I've set myself modest reading targets in each of the last three years and failed every time (I managed 17 books in '19, 11 in '20 and 18 in '21), so I'm determined to read twenty two books in 2022. I'll review them all here.
10/22: Ramble Book by Adam Buxton
The blurb: The long-awaited, rambling, tender, and very funny memoir from Adam Buxton
Ramble
/ˈramb(ə)l/
Verb
- walk for pleasure in the countryside.
'Dr Buckles and Rosie the dog love rambling in the countryside.' - talk or write at length in a confused or inconsequential way.
'Adam rambles on about lots of consequential, compelling and personal matters in his tender, insightful, hilarious and totally unconfused memoir, Ramble Book.'
Ramble Book is about parenthood, boarding school trauma, arguing with your partner, bad parties, confrontations on trains, friendship, wanting to fit in, growing up in the 80s, dead dads, teenage sexual anxiety, failed artistic endeavours, being a David Bowie fan; and how everything you read, watch and listen to as a child forms a part of the adult you become. It’s also a book about the joys of going off topic and letting your mind wander.
The review: I've started a lot of past book reviews by saying that I'm predisposed to liking X or Y because I am a long-time fan of the author and have enjoyed their other work. Well, that's not the case here. It's not that I'm not a fan of Buxton, its just that I haven't really consumed much, if anything, of his previous output - not TV, not podcasts, nothing, save for his Cobbler Bob YouTube video. I don't know how I've got to this point in my life without The Adam and Joe Show, for example - thinking back, I think it struck a chord with people just a couple of years younger than me - and I was very slow to embrace podcasts. Anyway, for whatever reason I was not up to speed on Buxton or anything he's done previously. So why did I feel the need to pick up this book?
Well, on the simplest level it was the tagline: "Musings on childhood, friendship, family and 80s pop culture." Buxton would have been two years above me at school, age-wise, and so I figured his musings on all those things might be close enough to mine to make for an interesting read. And I was right.
Sure, there are plenty of differences between Adam's life and mine that might have made his nostalgic ramblings of less interest: he went to public school, and fixated on Bowie and Star Wars, for starters, all different to me. But he captures the essential experience of growing up in the 70s and 80s very well, and of course that's relatable.

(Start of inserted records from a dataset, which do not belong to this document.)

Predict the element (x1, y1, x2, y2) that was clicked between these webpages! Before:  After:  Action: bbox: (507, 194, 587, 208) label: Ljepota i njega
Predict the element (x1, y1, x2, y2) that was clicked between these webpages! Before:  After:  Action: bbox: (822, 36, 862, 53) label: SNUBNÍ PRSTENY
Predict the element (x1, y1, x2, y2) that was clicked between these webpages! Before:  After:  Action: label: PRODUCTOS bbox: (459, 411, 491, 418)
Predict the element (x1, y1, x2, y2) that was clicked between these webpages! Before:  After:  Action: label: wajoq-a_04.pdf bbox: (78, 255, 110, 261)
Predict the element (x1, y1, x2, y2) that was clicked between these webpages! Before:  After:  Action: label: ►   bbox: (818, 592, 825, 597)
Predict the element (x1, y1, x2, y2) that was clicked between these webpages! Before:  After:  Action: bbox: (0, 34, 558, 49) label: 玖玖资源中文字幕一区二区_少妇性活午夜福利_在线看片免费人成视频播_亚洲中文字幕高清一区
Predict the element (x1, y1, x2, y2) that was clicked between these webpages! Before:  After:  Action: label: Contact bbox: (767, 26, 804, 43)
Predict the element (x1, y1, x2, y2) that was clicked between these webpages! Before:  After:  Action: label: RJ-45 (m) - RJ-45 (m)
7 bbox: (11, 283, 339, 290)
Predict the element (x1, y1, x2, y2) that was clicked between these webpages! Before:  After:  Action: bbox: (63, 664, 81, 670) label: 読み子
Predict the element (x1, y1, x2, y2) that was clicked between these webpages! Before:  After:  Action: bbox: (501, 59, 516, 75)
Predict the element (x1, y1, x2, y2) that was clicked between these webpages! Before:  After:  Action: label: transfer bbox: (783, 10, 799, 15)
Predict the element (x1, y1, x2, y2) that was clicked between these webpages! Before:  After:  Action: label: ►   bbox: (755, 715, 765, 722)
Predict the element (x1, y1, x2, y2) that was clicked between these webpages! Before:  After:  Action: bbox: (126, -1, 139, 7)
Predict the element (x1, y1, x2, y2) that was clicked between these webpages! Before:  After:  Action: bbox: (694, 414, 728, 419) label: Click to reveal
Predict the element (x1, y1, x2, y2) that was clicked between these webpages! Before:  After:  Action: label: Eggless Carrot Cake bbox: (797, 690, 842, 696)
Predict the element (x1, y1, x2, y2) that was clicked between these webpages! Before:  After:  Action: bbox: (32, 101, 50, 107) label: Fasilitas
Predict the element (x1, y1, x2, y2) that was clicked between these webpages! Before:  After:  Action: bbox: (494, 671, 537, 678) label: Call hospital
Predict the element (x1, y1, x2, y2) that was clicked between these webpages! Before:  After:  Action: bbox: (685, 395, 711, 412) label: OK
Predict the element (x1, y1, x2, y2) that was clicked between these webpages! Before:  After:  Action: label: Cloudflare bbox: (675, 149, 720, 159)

What this book's blurb doesn't make enough of, though, is the family aspect of Buxton's rambles. There are very entertaining diversions into the mechanics of his married life, framed as lists of things he and his wife have argued about. That's relatable too, of course, even if, like me, you're not actually married. But the real heart of this book, beyond detailing the author's reaction to each new Bowie album or the relative merits of The Empire Strikes Back, is Adam's complicated relationship with his father. This is gently explored throughout the book, from recollections of an austere, slightly remote figure in the author's childhood who was, unbeknownst to Buxton at the time, crippling himself financially to educate the kids privately, to the subsequent integration of "BaadDad" into Adam and Joe's TV work, right through to his father moving in with Adam's family in his last months, waiting to die. Its all there, sometimes between the lines, but all there. It's the most affecting aspect of the book.
A note on the format - it's not called Ramble Book for nothing. Buxton breaks his narrative flow at the drop of a hat to go off on tangential rambles, preferring these to be in boxes within the main text rather than in footnotes. That might sound potentially annoying but it works, and lends the book a conversational air.
I can't say this has turned me into an Adam Buxton fan - I don't feel the need to suddenly subscribe to everything he does, or scour YouTube to take in his back catalogue - but I did enjoy this book. I think anyone of a broadly similar age would too, as would anyone who has made the transition from child to parent, and whose own parent is now in the child role. That probably sounds a bit deep, a bit serious for what is a fairly light-hearted, entertaining book... but it's true.
The bottom line: nostalgia-fest for readers of a certain vintage, with some pathos peaking out from between the rambles.